Audits: Systems Used to Track US Debt VulnerableGAO Audits Find Systems Treasury Department Uses Have Security Flaws
The computer systems the U.S. Department of the Treasury uses to track the nation's debt have serious security flaws that could allow unauthorized access to a wealth of federal data, according to a pair of audits released this week by the Government Accountability Office.
The audits are part of an annual review of the federal deficit that the GAO undertakes. As of Sept. 30, 2018, U.S. debt stood at about $21.5 trillion.
To keep track of all that money, including what the federal government owes to its creditors, the Treasury Department relies on IT systems at various agencies, including the Bureau of the Fiscal Service and the Federal Reserve Banks.
Within those two agencies, GAO inspectors found a combination of new and old security flaws that could provide unauthorized access to these various systems. The flaws included issues with configuration management and faulty access controls, which could cause disruptions and impede the Treasury's Department's ability to oversee and manage the national debt.

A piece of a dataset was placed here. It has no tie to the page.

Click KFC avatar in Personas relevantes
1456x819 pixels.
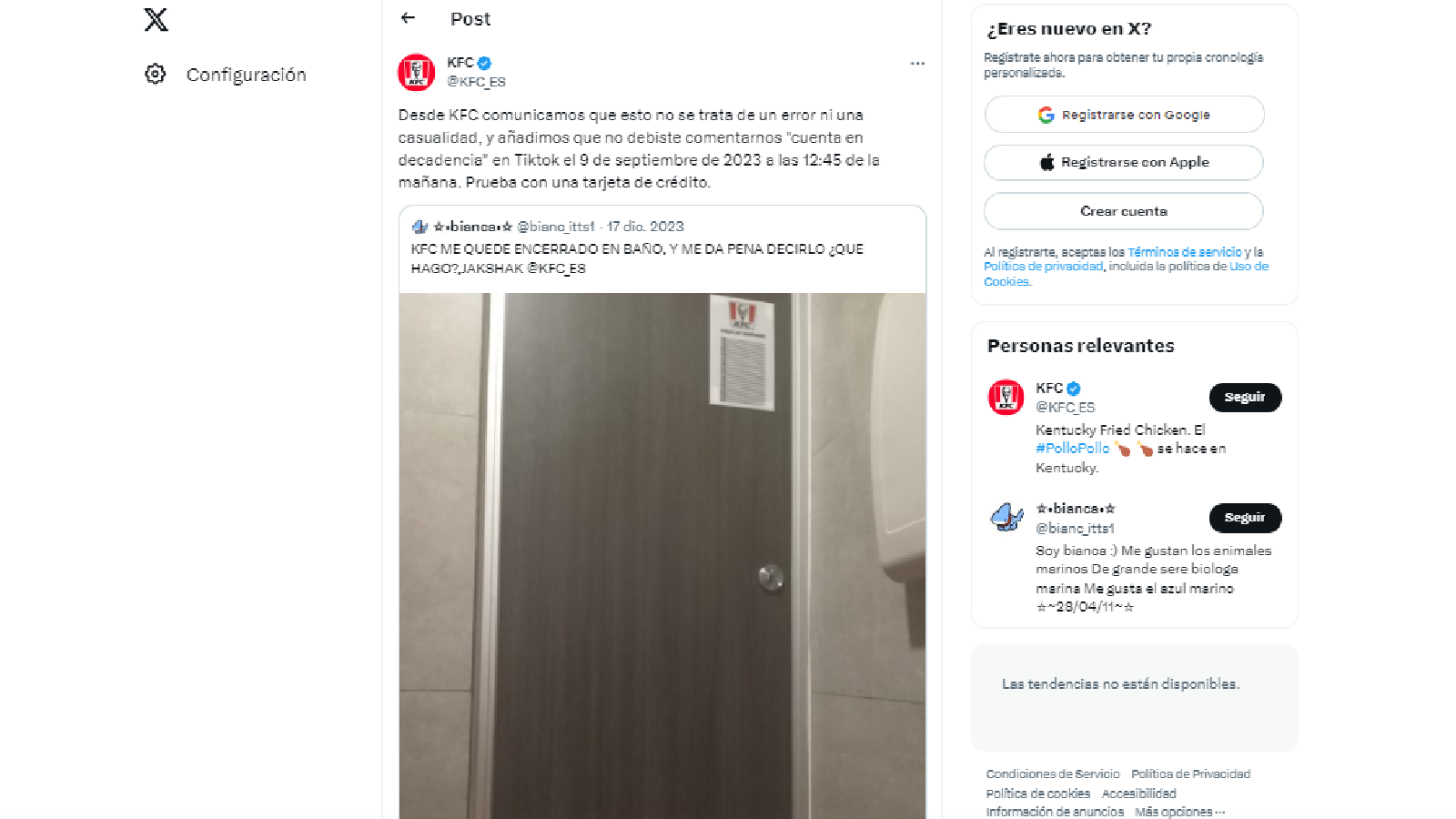coord(1006,398)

While the specific issues of these security flaws remain confidential, the GAO recommends that the Bureau of the Fiscal Service and the Federal Reserve Banks immediately begin addressing them.
When designed correctly, configuration management prevents unauthorized or untested changes to the infrastructure, including the networks, operations systems and application, according to the GAO. Proper configuration management also ensures that any changes that are made are tested before being deployed, which can reduce data loss and system downtime.
The audits note that the two agencies are in early stages of developing role-based access controls within the mainframe environment.
A Huge Task
Trying to fix the myriad of systems, especially mainframes, which make up the Treasury Department's infrastructure is a huge task, says Mike Weber, vice president of Coalfire Labs, which is part of security consulting firm Coalfire.
"It should be noted that this isn't an easy lift - rolling out third-party solutions or revising the security model of core applications can be daunting, and I'd imagine the code base behind systems that manage our federal debt are complex beyond my wildest dreams," Weber tells Information Security Media Group. "Accordingly, I can understand how this can be a significant undertaking and could take quite a bit of time to roll out. The report doesn't indicate whether this is part of the initiative to improve their cybersecurity posture or not, but it certainly should be considered."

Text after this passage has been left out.